*Task requirements*. In the material below, list every line carrying the string "agent".
··· Data ···
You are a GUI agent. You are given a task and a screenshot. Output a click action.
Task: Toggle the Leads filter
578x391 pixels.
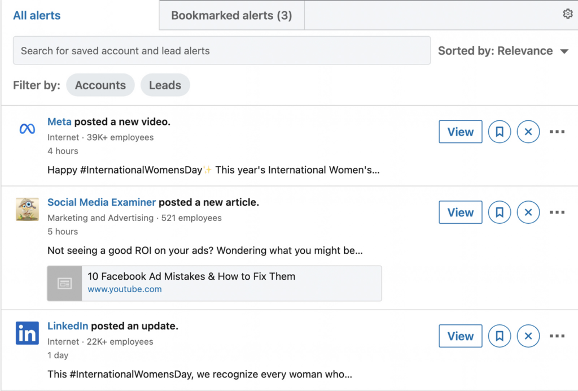tap(165, 85)
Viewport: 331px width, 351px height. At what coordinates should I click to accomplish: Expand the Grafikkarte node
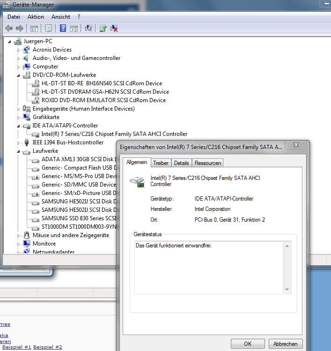click(19, 118)
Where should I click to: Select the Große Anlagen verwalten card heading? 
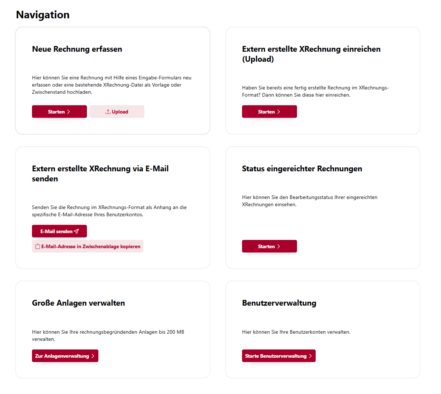click(x=78, y=303)
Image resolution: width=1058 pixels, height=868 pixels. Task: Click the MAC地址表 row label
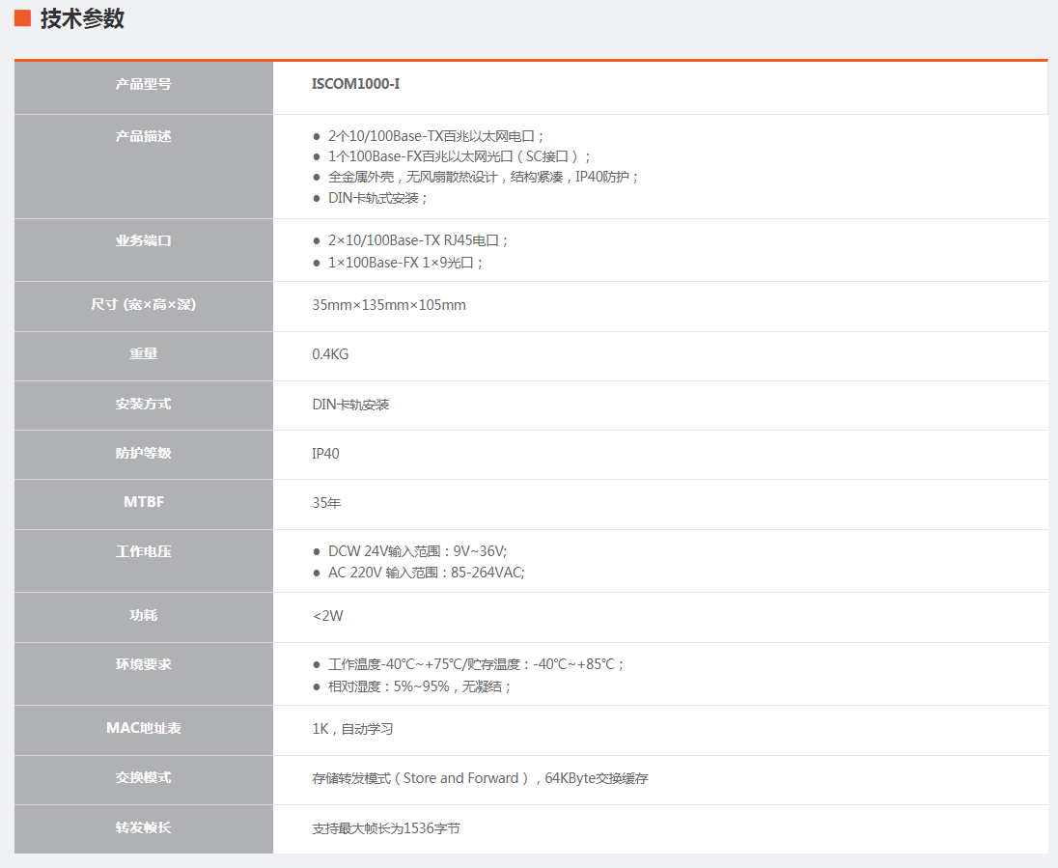(x=143, y=728)
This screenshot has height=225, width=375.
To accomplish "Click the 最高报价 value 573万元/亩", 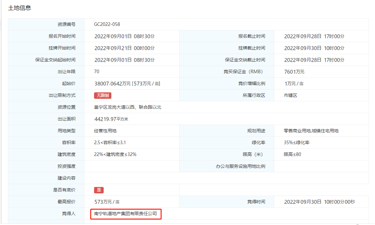I will pos(107,202).
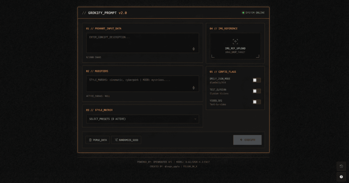Screen dimensions: 349x183
Task: Click the chevron on the style presets selector
Action: coord(196,119)

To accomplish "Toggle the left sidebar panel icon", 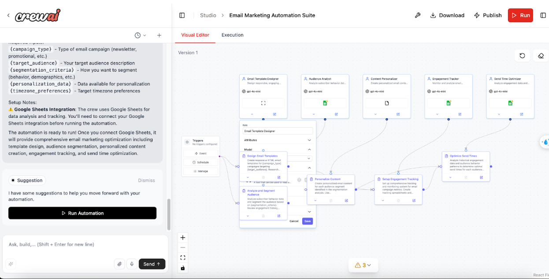I will pos(182,15).
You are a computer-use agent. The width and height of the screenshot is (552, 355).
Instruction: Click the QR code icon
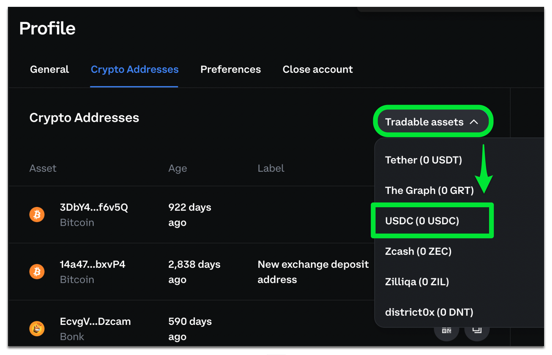[x=446, y=330]
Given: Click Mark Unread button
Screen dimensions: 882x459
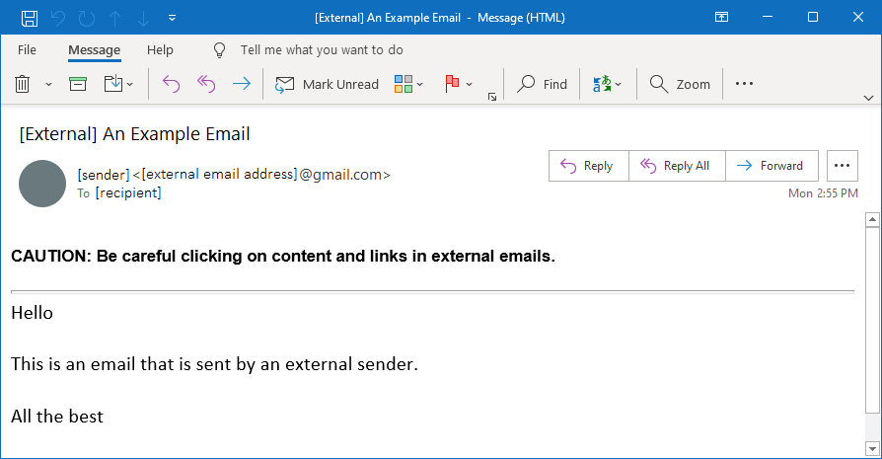Looking at the screenshot, I should pyautogui.click(x=327, y=85).
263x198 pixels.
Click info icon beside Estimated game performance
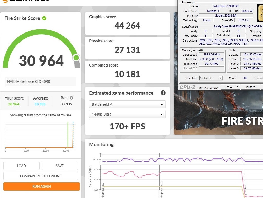click(x=163, y=93)
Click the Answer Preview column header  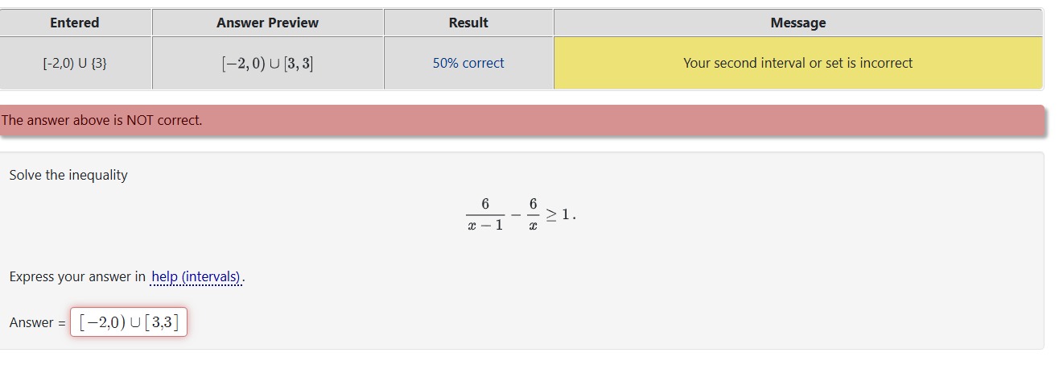(x=267, y=23)
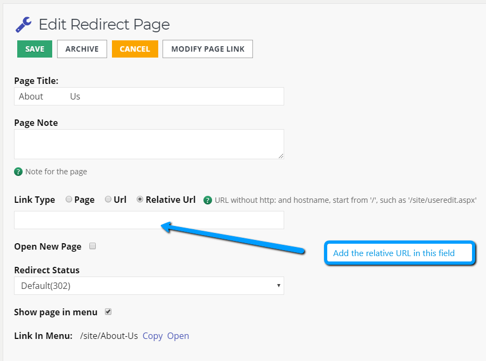Click the Redirect Status dropdown arrow
This screenshot has height=361, width=486.
pyautogui.click(x=279, y=286)
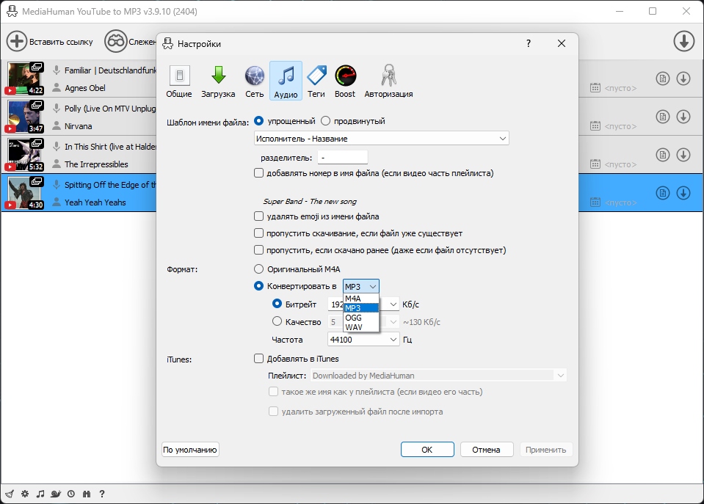Click the Отмена button

(486, 449)
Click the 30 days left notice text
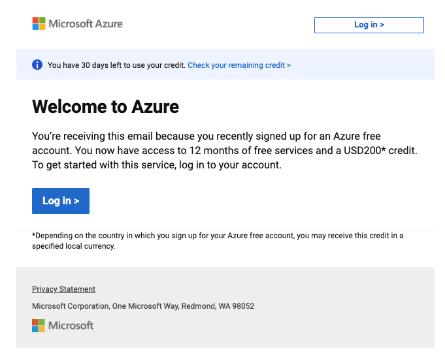This screenshot has width=445, height=359. pyautogui.click(x=117, y=65)
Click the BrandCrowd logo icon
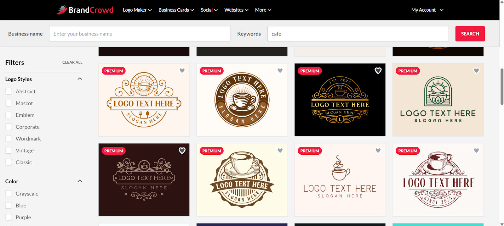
···
*Answer area*.
You are a GUI agent. You are given a task and a screenshot. Output a click action.
You are a computer-use agent. The width and height of the screenshot is (552, 355).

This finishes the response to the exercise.